DWU students compete in unique class project, donate to Salvation Army
A group of Dakota Wesleyan University students channeled their competitive spirits for a class project that gave back to the community in a big way.
As Camden Berndt, a sophomore at DWU, hustled across the city of Mitchell on Tuesday evening, going door-to-door with his classmates asking community members for donations that will be given to the Salvation Army, he was one of 10 students competing in the "Bigger and Better" drive.
"This is a great way to give back to the people in this community, because they support us in many ways," Berndt said. "Giving back to the less fortunate is something our class values."
The project was created in DWU Professor Alisha Vincent's Leadership and Vocation class, in which students came up with the idea to split into two groups and divide the city of Mitchell to compete for collecting the most valuable donations. The game rules were created by the students, as the goal is to receive donations ranging from used household items to clothes and money that are bigger and better than the previous donation.
Berndt said Vincent came up with the project idea based on how competitive the group of students that make up the class are.
"We did a couple competition based projects in the past, and we found we are all very competitive," Berndt said of his classmates. "We thought it would be a great way to use our competitive nature to give back to people in need."
During the two-hour competition, group members knocked on doors and explained the most recent donation, giving each household an opportunity to donate something bigger and better than the last.
Sam Kretschmar, a junior majoring in agriculture business, is always looking for ways to show his support for the community that he said supports him on and off the football field.
"I love talking to people in the community, and I love seeing some of the same people we've seen tonight at our games," Kretschmar said, after receiving a $10 donation from a community member.
According to Kretschmar, the groups were divided based on each classmate's personality.

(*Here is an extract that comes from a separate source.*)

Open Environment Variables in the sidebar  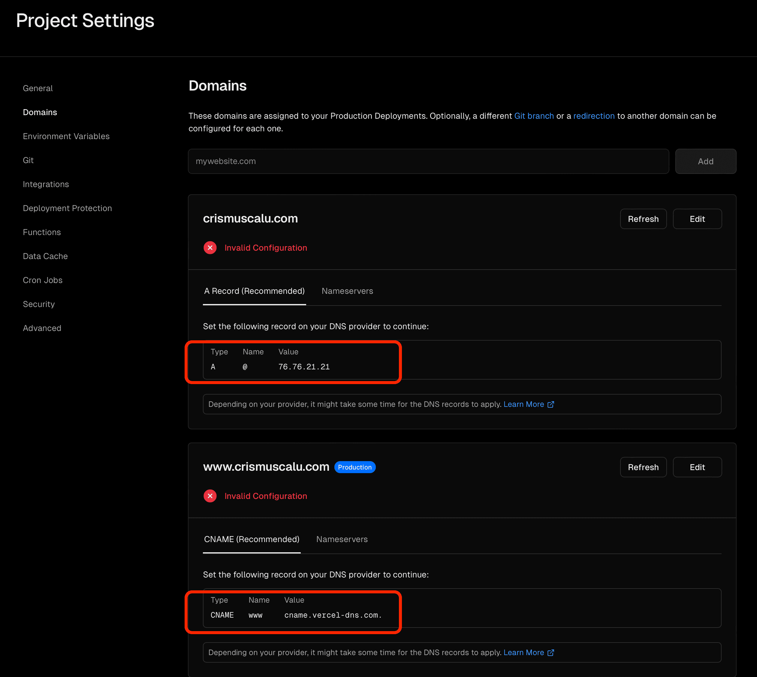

As a member of the football team, Kretschmar fittingly found himself in a group made up of all athletes, which also included DWU baseball player Tyler Torres.
Torres is a California native studying sports exercise at DWU, and he's had the opportunity to connect with the community he is still getting familiar with.
"These types of projects really help me get to know the town better, and it's been great seeing how supportive the fans are," Torres said of the Mitchell community.
At 8:30 p.m., the groups met at DWU's campus and stacked their items up against each other, where the winner was decided on which group collected donations with the most value.
"I'm thankful to go to college in a town that shows so much support," Torres said.